The institution that abused him as an eleven-year-old boy in Cap Pelé, New Brunswick, and the institutions that betrayed him across the Niagara region across three decades, are not separate phenomena connected only by his presence. They are local expressions of a single institutional logic that has operated continuously since the fourth century -- a logic that places institutional survival above individual dignity, that uses the language of God to do the work of power, and that has refined its mechanisms of self-protection across 1700 years of practice.
Don Cormier is Acadian and Mi'kmaq. His ancestors survived the expulsion of the Acadians and the colonial erasure of the Mi'kmaq people -- both of which were conducted under the banner of Christian civilization, with the full institutional backing of the church.
He then survived a predator priest protected by the same institutional machinery that protected the residential schools.
He then survived five iterations of the same evangelical protection system, in five different buildings, with five different sets of names on the doors.
And then -- when he had nowhere left to go -- he turned to a brotherhood of men he had served faithfully for ten years, men who had told him they loved him, men who had watched him pour himself out every Wednesday night for a decade.
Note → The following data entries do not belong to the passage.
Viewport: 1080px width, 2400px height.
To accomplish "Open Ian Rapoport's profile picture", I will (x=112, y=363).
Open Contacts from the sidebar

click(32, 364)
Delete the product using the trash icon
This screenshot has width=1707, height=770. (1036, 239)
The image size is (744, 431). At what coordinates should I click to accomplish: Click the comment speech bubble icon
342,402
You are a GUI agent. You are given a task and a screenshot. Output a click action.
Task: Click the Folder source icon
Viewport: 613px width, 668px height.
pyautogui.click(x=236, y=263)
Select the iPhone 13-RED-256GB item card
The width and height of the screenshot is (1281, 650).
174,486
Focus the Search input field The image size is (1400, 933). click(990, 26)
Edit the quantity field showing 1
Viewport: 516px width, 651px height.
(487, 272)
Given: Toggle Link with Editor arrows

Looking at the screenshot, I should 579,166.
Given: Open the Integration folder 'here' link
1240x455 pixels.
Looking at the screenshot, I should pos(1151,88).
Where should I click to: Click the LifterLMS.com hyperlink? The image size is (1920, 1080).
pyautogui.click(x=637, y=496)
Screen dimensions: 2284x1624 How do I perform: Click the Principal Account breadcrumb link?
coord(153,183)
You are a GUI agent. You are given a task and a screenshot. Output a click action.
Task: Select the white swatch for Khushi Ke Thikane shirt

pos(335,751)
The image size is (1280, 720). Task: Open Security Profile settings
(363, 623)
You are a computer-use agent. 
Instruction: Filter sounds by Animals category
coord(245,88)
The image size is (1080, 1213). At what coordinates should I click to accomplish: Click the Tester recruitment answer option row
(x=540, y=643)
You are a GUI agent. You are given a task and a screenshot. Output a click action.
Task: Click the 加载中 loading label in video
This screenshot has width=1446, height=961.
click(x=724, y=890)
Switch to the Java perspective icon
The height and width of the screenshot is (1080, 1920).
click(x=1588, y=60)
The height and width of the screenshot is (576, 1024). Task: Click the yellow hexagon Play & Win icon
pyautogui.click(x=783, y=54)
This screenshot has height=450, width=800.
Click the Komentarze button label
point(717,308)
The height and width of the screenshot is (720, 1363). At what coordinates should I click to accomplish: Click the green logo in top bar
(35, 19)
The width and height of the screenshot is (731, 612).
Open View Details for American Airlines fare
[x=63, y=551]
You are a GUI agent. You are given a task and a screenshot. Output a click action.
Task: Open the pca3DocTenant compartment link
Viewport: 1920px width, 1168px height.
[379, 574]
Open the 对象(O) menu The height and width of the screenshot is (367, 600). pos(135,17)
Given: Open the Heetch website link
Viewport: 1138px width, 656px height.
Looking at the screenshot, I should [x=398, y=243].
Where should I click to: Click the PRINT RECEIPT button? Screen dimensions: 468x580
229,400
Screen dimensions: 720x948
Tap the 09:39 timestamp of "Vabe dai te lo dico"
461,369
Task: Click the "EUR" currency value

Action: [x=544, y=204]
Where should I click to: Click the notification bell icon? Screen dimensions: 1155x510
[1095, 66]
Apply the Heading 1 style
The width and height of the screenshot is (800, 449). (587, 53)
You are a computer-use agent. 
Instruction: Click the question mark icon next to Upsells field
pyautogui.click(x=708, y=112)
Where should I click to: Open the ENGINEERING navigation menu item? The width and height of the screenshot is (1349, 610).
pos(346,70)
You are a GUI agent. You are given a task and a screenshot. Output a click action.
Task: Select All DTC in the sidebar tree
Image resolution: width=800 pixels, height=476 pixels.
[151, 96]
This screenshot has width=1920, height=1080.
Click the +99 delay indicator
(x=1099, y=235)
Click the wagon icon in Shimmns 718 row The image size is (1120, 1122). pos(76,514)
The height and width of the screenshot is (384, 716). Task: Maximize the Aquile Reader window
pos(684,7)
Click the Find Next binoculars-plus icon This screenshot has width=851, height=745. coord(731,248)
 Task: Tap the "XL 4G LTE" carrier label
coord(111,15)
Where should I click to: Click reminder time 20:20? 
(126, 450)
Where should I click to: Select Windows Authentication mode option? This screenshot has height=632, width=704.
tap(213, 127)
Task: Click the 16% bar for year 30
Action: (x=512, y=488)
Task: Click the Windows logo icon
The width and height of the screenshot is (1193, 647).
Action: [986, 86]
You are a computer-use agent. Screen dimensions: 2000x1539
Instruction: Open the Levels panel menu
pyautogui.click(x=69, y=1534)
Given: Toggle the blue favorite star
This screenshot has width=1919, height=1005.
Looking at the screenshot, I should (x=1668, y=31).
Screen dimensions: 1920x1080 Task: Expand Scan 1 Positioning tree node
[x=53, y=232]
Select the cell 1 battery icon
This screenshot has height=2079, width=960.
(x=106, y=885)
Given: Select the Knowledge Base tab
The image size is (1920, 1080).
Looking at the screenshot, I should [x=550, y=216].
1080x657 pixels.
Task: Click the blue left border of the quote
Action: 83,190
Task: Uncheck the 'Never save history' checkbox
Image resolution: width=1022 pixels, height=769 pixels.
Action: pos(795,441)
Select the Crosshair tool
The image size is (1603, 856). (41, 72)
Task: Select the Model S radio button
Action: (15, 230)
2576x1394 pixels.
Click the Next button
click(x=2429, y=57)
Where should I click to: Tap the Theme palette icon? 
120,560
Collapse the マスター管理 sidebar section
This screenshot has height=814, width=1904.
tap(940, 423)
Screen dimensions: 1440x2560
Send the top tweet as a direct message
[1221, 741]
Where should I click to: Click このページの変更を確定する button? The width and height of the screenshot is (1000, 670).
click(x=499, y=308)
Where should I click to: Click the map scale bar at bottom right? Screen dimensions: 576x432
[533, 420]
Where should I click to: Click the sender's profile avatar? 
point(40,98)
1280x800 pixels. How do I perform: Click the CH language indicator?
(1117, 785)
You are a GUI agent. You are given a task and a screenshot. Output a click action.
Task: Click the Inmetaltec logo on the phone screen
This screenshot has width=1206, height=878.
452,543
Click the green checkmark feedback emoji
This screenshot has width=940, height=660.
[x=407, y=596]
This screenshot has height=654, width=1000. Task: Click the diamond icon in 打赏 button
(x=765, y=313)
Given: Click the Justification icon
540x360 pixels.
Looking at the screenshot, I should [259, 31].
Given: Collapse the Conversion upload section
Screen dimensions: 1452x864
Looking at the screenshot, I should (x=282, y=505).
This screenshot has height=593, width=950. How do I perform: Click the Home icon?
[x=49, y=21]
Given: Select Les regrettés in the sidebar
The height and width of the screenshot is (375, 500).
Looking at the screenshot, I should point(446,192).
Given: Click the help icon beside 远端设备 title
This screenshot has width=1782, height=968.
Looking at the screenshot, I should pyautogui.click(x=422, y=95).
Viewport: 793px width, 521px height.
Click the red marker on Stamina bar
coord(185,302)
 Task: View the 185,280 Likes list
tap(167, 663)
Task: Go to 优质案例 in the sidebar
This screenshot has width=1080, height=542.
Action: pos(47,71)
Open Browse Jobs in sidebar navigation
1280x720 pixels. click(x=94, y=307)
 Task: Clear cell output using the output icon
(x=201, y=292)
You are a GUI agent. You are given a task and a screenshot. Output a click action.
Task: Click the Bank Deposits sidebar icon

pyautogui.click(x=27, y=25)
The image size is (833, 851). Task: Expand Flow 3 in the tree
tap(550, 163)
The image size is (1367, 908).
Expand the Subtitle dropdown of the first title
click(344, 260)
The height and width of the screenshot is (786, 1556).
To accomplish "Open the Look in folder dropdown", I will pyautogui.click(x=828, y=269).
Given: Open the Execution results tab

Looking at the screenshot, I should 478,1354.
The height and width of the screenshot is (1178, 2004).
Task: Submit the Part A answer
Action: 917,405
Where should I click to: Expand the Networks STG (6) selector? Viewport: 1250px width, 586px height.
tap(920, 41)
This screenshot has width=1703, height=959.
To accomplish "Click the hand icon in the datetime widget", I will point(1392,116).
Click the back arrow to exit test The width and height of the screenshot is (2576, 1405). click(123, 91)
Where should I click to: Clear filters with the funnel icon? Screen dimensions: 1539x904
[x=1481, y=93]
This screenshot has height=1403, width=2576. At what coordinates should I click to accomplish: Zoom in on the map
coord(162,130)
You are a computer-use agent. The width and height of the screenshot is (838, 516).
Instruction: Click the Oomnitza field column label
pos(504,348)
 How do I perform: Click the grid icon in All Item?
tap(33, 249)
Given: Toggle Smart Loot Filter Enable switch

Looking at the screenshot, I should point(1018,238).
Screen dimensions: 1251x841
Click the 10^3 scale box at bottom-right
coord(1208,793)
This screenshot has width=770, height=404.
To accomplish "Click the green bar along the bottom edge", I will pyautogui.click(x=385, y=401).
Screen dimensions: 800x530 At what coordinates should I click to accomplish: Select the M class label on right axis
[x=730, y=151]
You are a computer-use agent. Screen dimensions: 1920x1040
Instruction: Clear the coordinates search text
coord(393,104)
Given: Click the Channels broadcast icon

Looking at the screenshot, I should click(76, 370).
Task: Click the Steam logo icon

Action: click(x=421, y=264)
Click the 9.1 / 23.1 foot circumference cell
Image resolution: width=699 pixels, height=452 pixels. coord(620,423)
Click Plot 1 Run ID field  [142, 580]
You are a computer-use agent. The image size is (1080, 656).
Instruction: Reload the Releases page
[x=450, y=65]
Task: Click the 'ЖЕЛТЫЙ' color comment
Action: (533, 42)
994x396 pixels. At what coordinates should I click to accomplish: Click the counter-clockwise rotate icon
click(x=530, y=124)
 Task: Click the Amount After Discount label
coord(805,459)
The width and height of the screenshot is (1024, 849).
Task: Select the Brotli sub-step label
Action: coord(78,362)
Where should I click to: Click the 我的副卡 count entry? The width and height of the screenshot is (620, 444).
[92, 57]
And discovered that the machine does not only run inside institutions. It runs inside the hearts of the people those institutions produce.
Not one of them showed up.
He survived all of it. He is still here. And he built this trial because the machine is still running -- in Cap Pelé and Welland and every city in between -- and someone had to say so out loud.
The personal cases -- #1 through #6 -- show you what the machine does to one man.
This case shows you where the machine came from, how it was built, and why it keeps producing the same results regardless of the century, the denomination, or the name above the door.
The jury now has everything it needs.
The Institution of Christianity as a Political Power Structure: Guilty of constructing and maintaining, across seventeen centuries, a system of authority that prioritizes institutional survival over individual dignity; that uses theological language to enforce compliance and suppress dissent; that has protected predators, enabled colonizers, traumatized children, and silenced survivors – not as aberrations, but as the predictable output of its own design.
The Roman Catholic Diocese of Moncton: Guilty as a contemporary expression of that system, operating its protection mechanisms against Don Cormier and 250 confirmed victims with the same institutional logic Constantine codified in the fourth century.
The Evangelical Church Network represented in Cases #2 through #5: Guilty of reproducing, in modern form, the same structural features – authority without accountability, accusation without process, reputation management over truth – that the institutional church has carried since Nicaea.
In 325 AD, the Council of Nicaea decided what Christians were required to believe.
In 2017, Southridge Community Church decided what Don Cormier was required to have done – without evidence, without process, without appeal.
The distance between those two events is 1700 years.
The distance between those two mechanisms is nothing at all.
This court has heard the evidence. The machine has been named. The record is complete.
What the jury does with it is the only question that remains.